Марион уже давно перестала носить с собою кинжал, это была просто романтическая выходка, порожденная страхом.
Румпф тотчас же это заметил.
– Что я вижу? – сказал он. – Вы больше не носите при себе кинжала? А что же вы сделаете, если на вас нападет бродяга?
– Я пущу в ход голос, ногти и зубы, – ответила Марион, показывая зубы.
Румпф смеялся до упаду.
– Вот так-так! – восклицал он. – Да тут, пожалуй, сбежит и самый лихой разбойник!
Марион хорошо изучила гаулейтера. Он был человеком настроения. Когда он пил красное вино и курил сигару, все шло гладко. Его отличительными чертами были тщеславие и эгоизм.
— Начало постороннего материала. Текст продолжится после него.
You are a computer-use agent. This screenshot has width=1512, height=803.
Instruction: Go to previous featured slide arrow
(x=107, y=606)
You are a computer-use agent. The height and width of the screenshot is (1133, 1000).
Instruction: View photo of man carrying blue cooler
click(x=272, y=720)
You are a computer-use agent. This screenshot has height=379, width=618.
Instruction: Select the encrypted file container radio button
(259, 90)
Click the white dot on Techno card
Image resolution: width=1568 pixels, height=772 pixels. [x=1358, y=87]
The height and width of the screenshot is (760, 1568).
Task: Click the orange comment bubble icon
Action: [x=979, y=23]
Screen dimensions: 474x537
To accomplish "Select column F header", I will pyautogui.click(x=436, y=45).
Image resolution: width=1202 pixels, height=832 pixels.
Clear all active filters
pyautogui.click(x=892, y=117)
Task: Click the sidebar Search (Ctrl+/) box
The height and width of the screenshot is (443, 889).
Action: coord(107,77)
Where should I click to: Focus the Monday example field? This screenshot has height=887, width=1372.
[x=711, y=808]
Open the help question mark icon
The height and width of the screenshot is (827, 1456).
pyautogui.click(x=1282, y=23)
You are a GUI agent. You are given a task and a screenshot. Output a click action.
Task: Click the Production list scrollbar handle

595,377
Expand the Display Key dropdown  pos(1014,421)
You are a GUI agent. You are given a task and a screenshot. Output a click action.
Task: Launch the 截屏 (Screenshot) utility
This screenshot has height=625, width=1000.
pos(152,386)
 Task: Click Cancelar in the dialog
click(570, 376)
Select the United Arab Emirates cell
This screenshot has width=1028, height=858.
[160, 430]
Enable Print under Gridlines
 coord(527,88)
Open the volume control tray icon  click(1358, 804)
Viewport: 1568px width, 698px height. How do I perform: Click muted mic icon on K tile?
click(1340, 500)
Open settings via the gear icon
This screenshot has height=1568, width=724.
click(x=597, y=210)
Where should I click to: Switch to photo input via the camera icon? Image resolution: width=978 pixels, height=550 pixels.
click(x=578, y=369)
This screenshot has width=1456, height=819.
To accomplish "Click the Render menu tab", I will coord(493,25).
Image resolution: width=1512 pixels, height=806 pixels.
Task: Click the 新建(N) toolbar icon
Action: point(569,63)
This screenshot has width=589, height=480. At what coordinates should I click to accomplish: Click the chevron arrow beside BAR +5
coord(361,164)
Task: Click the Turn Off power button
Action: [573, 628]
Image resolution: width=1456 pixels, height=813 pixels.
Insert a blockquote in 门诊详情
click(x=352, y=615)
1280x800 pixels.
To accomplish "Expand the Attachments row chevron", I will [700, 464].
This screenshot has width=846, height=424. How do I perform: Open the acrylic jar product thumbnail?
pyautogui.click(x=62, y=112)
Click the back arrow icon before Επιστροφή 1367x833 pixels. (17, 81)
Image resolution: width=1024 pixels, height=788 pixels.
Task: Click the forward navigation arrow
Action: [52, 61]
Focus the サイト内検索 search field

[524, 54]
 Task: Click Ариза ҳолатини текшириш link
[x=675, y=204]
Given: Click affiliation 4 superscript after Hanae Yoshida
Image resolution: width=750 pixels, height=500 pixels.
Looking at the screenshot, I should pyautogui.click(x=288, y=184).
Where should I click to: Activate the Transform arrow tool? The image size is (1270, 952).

Впрочем, в Румпфе было много противоречивого и загадочного: он бывал добродушен и жесток, вежлив и варварски груб, чувствителен и циничен.
Она часто думала, что он просто избалованный ребенок, которому дали возможность своевольничать.
Любил ли он ее, если он вообще был способен любить, она не знала, хотя он часто уверял ее в этом. Но она ему, бесспорно, нравилась.
То, что она еврейка, его нисколько не смущало.
– Это мне совершенно безразлично, – сказал он. – Я моряк, десять лет я прожил в чужих краях и хорошо знаю свет. Повсюду я видел евреев, мирно живущих с другими народами; антисемитом может быть только человек, никогда не выходивший за околицу своей деревни; я в этом убежден. Не скажу, чтобы я был другом евреев, нет, не так уж я их люблю, но в травле евреев я участвовать не намерен. Конечно, я должен подчиняться определенным указаниям, как всякий, кто не совсем свободен. А ведь даже американский президент, и тот не совсем свободен; бесчисленные миллиарды долларов указывают ему путь, по которому он должен идти. Евреи со своим инициативным умом и деловитостью на протяжении сотен лег участвовали в созидании Германии, почему же теперь считать их людьми второго сорта? Это несправедливо. А если иной раз они слишком пробиваются вперед, надо просто наступить им на ногу и призвать их к скромности. Не так ли? Но кое-что я все-таки сделал бы, и знаете, что именно? Я отрезал бы одно ухо всем тем евреям, которые слишком далеко заходят в своей жажде наживы и обманывают людей; я сделал бы это хотя бы для того, чтобы предостеречь людей от обманщиков.
– Это было бы справедливо только тогда, – сказала Марион, – если бы вы отрезали ухо и всем прочим обманщикам, какой бы они ни были расы.